Almost every Vita owner out there (or indeed, anyone with more than a passing interest in Sony’s fledgling platform) has been waiting patiently for Gravity Rush to arrive on these shores. Since its first public airing, it’s been seen as the Vita’s jewel-in-the-crown, a hidden gem half-obscured by more easily-identifiable fare like Uncharted: Golden Abyss and wipEout 2048.

So it passed us over at launch. But it’s almost here now, and to remind us all of that fact, a demo is now available on the store. It’s a short but incredibly sweet taster of what we can expect from the full game in a couple of weeks.

The first thing that strikes you about Gravity Rush is how beautiful it looks. It’s cel-shaded, but it doesn’t look cartoony. Instead, it seems more as if Japan Studio have created realistic environments before running them through a cel-shading filter, resulting in a striking graphic novel aesthetic that evokes InFamous infused with Jet Set Radio. Animation is also very nicely handled, right down to our heroine’s billowing clothes and hair.

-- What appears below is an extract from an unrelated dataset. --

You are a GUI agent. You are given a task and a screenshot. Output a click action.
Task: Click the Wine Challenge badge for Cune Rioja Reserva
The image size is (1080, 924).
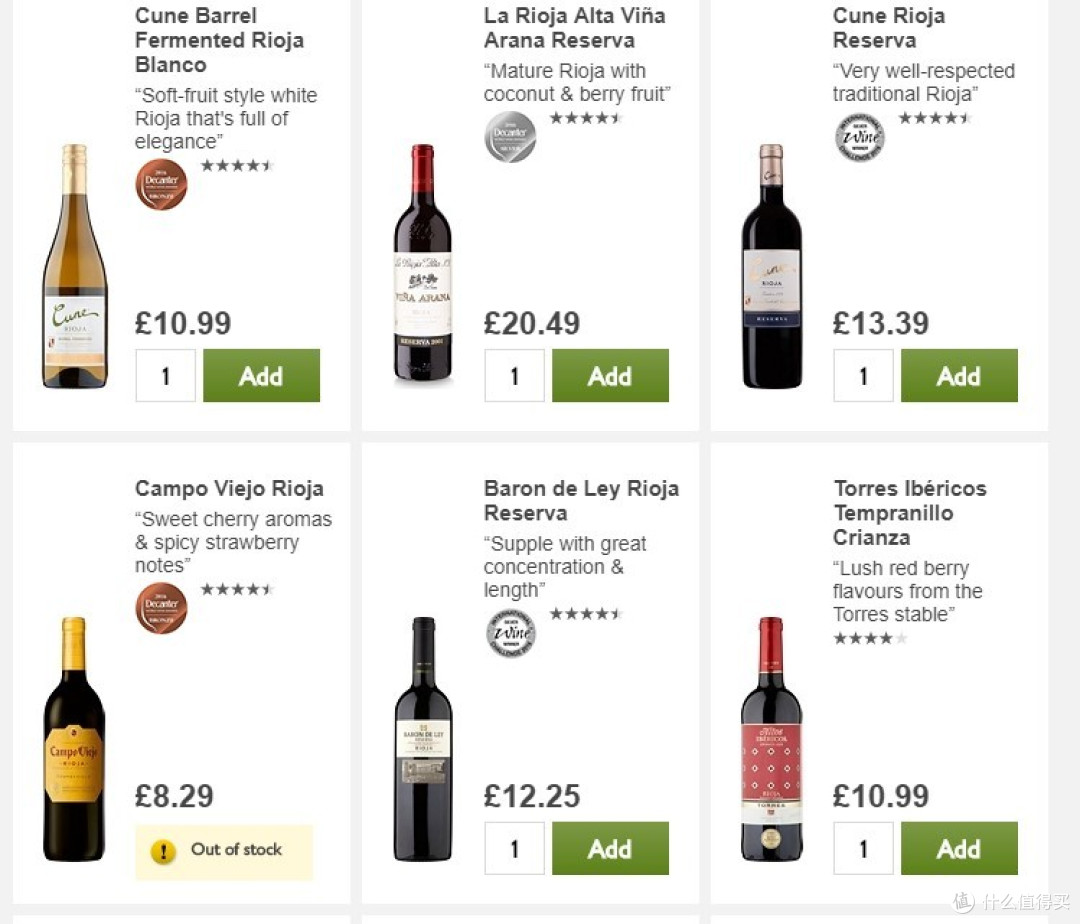click(x=860, y=137)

The draw-distance is often obscured by a lovely painterly effect, which compliments the game’s aesthetic.

After a short tutorial section imparts the basics of gravity shifting, you’re dropped into chapter 2 of the game. The play-space at first feels a little small, until we’re reminded of the vertical nature of the gameplay. Another mysterious gravity-defying woman flying through the sky attracts the attention of our amnesiac protagonist Kat, and we’re off, following her up buildings, leaping to floating advertising hoardings and back again.

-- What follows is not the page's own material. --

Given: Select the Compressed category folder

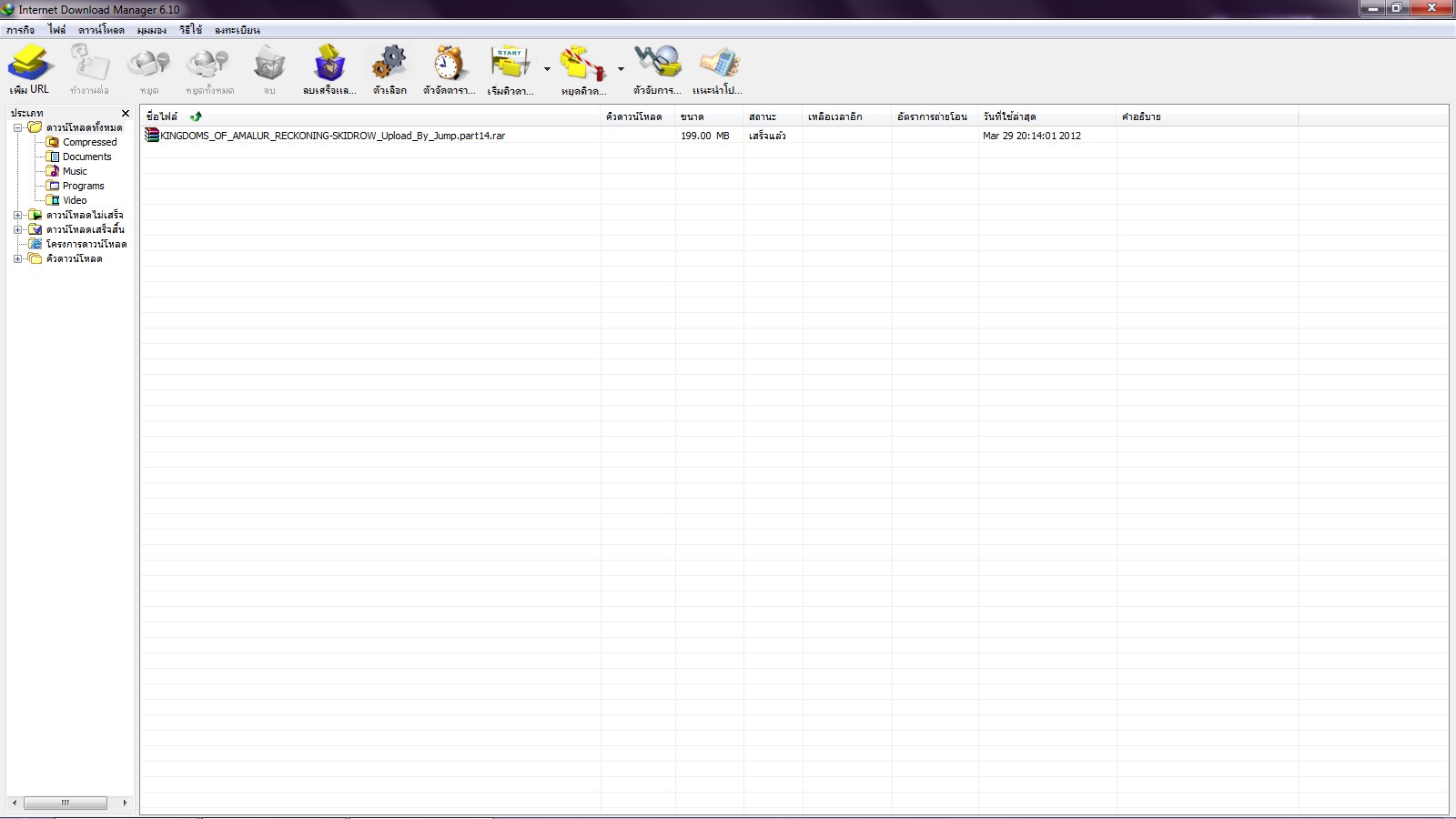Looking at the screenshot, I should pyautogui.click(x=89, y=142).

It’s a joy to control Kat. A tap of the ‘R’ button allows her to defy gravity, floating in place and leaving you free to rotate the camera. Another tap of ‘R’ sends her tumbling towards your reticle while ‘L’ returns gravity to normal. Hitting ‘square’ while floating performs a gravity kick, sending Kat racing toward her target to deliver a powerful boot to the face.

After Kat defends a citizen from a gang of pipe-wielding thugs, we get our first look at the comic book-styled cutscenes. Tilting the Vita gently shifts the perspective of the panels, lending the scenes a pleasing faux-3D effect.

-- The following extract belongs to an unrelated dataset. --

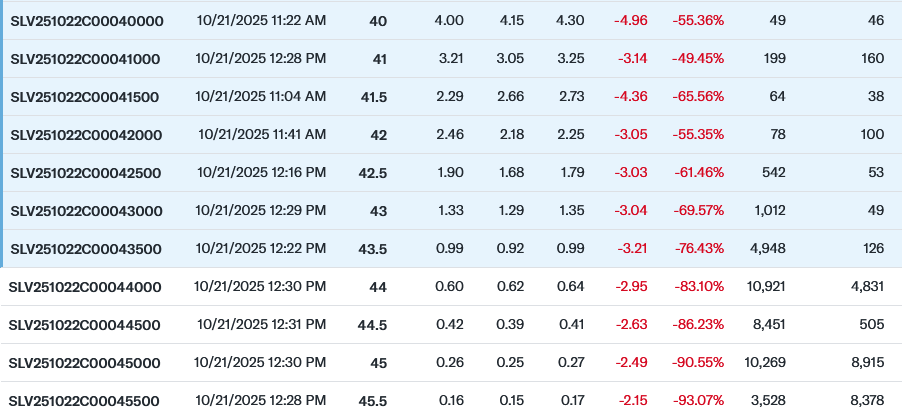Select the 45.5 strike price cell

372,401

After this scene, we’re introduced to the inky Nevi enemies; black, swirling balls of goo topped with shining weak spots called cores. As Kat defends the town from these new foes, a far larger enemy with multiple cores bursts forth. A boss, then. And this one is a good showcase for using the environment and your shifting powers to defeat it, as it frequently moves around, obscuring it’s cores from you.

The boss’s defeat signals the demo’s end. It is, after all, a short stay in Hekseville, but one which leaves you thirsting for more. If you have a Vita and are wondering why people are going crazy over Gravity Rush, you owe it to yourself to download the demo and discover a new world.

Gravity Rush launches on June 15th for Playstation Vita.